The sword’s weight helped pull him downwards and he soon caught up with Cym. Her legs were pale in the dark water and her long black hair and white blouse rippled as she swam. She too had a gnosis-light bobbing before her. As they descended, fish darted aside in silvery flashes. A dark bulk loomed out of the depths, the roof of a drowned hovel. Cym flowed past it into what would have been an alley. <This way!> she whispered into his mind.
Alaron glanced back up at the shimmering surface far above, trying to quell his fear. How long have we got? Can Muhren hold out against Fyrell?
Belonius Vult’s moneyed friends liked to talk about ‘risk-free investments’, but Vult knew such things did not exist. There was risk in all things, and the bigger the gain, the bigger that risk.
He could live with that. You picked your battles, avoided foolish fights like Lukhazan and went for the jugular when the odds were tilted in your favour. He had never flinched in the face of danger, not when there were worthwhile gains to be had. They were always calculated risks, certainly – unknown risks were for fools dazzled by the prize.
But this is for the greatest prize of all.
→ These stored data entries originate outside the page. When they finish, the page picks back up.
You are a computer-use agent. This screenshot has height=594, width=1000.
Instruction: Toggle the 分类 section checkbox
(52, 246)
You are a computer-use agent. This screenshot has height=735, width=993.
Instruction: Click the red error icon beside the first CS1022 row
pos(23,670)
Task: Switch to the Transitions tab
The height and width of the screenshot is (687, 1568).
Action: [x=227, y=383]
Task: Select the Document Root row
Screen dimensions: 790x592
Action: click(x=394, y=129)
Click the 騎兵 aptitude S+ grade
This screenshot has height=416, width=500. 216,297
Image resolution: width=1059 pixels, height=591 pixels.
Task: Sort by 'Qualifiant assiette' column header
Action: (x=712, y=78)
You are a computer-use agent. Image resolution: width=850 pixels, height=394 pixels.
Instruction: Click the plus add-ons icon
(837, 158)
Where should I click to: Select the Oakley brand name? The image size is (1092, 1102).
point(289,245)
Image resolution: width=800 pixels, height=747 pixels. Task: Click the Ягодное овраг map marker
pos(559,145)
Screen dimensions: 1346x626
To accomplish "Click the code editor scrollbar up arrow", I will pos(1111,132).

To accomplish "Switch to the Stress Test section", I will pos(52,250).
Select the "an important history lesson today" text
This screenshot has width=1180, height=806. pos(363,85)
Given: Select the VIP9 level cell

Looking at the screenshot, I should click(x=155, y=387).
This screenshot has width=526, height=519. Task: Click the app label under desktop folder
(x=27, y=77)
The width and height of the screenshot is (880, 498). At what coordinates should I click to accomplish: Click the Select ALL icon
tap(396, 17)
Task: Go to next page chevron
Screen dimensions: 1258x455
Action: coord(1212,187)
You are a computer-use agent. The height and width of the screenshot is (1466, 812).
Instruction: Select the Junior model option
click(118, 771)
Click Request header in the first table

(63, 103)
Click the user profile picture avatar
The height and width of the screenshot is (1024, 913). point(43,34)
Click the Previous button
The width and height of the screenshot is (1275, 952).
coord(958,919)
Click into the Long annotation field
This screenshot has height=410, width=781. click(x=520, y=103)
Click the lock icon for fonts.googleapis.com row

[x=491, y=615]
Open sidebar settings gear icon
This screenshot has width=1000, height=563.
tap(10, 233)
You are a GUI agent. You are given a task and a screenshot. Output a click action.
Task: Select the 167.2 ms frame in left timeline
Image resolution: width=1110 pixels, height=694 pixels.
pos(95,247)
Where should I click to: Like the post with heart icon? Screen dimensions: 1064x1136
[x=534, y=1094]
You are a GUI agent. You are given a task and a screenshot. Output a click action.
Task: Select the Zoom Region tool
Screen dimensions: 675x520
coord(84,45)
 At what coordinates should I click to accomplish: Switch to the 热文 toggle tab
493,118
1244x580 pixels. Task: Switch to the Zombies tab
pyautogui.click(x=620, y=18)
Langstrit had erupted from the earth and soared into the skies like burning pitch hurled by a siege-engine. Fortunately, Vult had anticipated the potential for a chase; he had a skiff ready for just such an event. He gestured for Besko to follow him, leaving Fyrell and his entourage to mop up the others. A young pilot-mage crouched beside the tiller, his eyes eager. Vult leapt in beside him with gnosis-assisted grace, Besko clambered in behind him, then they lifted and caught the wind. In seconds they were soaring above Turm Zauberin, over the south wall and towards the Alps.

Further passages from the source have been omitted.